Page text:

==*==

MINSZ - Editorial

Recursion also works.Obviously time taken is more.

#include <bits/stdc++.h>
using namespace std;
vector<unsigned long long int> ans;

void func(unsigned long long int x)
{
    
  unsigned long long int lgvalue,finalvalue;
    if(x == 1)
    {
        ans.push_back(1);
        return;
    }
    else if(x==0)
    {
        return;
    }
    lgvalue = (unsigned long long int)log2(x)+1;
    finalvalue = (unsigned long long int)powl(2,lgvalue)-1;
    ans.push_back(finalvalue);
    
    
    return func(finalvalue-x);
    
}
void solve()
{
ans.clear();
unsigned long long int c;
cin>>c;
if(c == 0)
{cout<<2<<endl<<"1 1"<<endl;
return;}
func(c);
cout<<(unsigned long long int)ans.size()<<endl;
reverse(ans.begin(),ans.end());
for(int i =0;i<ans.size();i++ )
{
    cout<<ans[i]<<" ";
}
 cout<<endl;   
}
int main() {
   ios_base::sync_with_stdio(false);
    cin.tie(NULL);
    int t;
    cin>>t;
    while(t--)
    {
        solve();
    }
    



	
}

I have a slightly different approach that may be more intuitive. My Code

Convert C to binary.
Eg: 25 = 11001

Now, since numbers in array can only have set bits in binary form,
Therefore, for 11001
Ans=
11111
00111
00001

Conclusion:

At positions with set bit, number of set bits in the final answers array is odd

Algorithm:

Iterate from left to right and create a non-decreasing array
In this case:
1 1 0 0 1 → 1 1 2 2 3
How? At places with set bits in C, number of set bits should be odd and at unset bits, it should be even.

Now, from 1 1 2 2 3, you can very easily generate the binary numbers that are part of the final array.
Eg:
After 11111, Remaining → 00112
After 00111, Remaining → 00001
After 00001, Remaining → 00000

Implementation suggestion:

Using bitset will make work with binary numbers much easier

One thing I noticed is, In Line 17, Newline is missing at the end.

Can someone tell me what is wrong with my code?

Solution: 52389257 | CodeChef

I have used long long int and also handled c==0.

Thank you so much

Thank You so much

Just typecast

using namespace std;
#define ll long long int
#define MOD 1000000007
#define fast                          \
    ios_base::sync_with_stdio(false); \
    cin.tie(NULL);                    \
    cout.tie(NULL);
#define pb push_back
#define mp make_pair
#define fi first
#define se second

void solve()
{
    ll c;
    cin >> c;

    if (c == 0)
    {
        cout << 2 << endl;
        cout << "1 1" << endl;
        return;
    }

    int a[60] = {0};
    int i = 1;
    while (c > 0)
    {
        a[60 - i] = c % 2;
        c = c / 2;
        i++;
    }
    int prev = 0;
    vector<ll> ans;
    for (int i = 0; i < 60; i++)

==*==

Rows:
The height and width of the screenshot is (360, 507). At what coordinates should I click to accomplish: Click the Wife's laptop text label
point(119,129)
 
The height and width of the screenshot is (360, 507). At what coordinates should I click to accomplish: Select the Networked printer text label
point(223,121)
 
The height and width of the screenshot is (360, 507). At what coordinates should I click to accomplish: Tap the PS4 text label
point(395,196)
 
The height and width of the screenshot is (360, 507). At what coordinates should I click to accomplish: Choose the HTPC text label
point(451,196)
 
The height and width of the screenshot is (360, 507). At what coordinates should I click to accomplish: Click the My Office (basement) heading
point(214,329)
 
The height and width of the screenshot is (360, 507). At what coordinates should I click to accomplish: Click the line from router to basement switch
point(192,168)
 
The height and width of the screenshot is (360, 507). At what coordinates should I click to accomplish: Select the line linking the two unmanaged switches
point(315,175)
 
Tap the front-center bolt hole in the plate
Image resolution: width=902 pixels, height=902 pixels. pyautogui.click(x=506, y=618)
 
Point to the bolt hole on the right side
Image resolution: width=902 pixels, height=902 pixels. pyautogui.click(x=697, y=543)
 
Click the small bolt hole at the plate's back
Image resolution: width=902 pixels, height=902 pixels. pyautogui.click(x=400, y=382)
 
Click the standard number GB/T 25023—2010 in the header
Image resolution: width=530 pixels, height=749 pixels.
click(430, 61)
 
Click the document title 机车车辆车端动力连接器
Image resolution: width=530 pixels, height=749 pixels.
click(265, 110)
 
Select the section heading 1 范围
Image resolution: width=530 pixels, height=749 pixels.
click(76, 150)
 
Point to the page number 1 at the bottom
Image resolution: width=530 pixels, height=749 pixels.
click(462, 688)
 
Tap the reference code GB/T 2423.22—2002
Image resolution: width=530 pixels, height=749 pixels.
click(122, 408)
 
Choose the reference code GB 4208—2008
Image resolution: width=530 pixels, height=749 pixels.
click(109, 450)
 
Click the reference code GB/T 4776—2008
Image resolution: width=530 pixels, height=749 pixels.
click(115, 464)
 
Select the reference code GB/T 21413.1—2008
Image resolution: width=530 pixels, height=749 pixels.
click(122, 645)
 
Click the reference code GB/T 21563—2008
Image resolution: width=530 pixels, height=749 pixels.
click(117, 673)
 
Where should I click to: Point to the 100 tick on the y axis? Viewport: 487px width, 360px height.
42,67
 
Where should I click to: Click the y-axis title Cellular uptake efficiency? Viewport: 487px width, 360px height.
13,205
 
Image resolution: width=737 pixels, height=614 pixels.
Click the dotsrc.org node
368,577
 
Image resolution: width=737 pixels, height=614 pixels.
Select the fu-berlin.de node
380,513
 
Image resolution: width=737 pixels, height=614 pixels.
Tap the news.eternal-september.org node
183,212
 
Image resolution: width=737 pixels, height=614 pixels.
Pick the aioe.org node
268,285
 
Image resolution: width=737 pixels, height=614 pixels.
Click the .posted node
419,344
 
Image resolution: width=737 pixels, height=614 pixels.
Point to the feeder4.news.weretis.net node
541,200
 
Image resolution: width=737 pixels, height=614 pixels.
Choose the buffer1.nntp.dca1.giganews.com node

==*==

Short problem: Reproduce word for word the part of the MINSZ editorial thread from "At positions with" to "should be even.".

The answer:
At positions with set bit, number of set bits in the final answers array is odd

Algorithm:

Iterate from left to right and create a non-decreasing array
In this case:
1 1 0 0 1 → 1 1 2 2 3
How? At places with set bits in C, number of set bits should be odd and at unset bits, it should be even.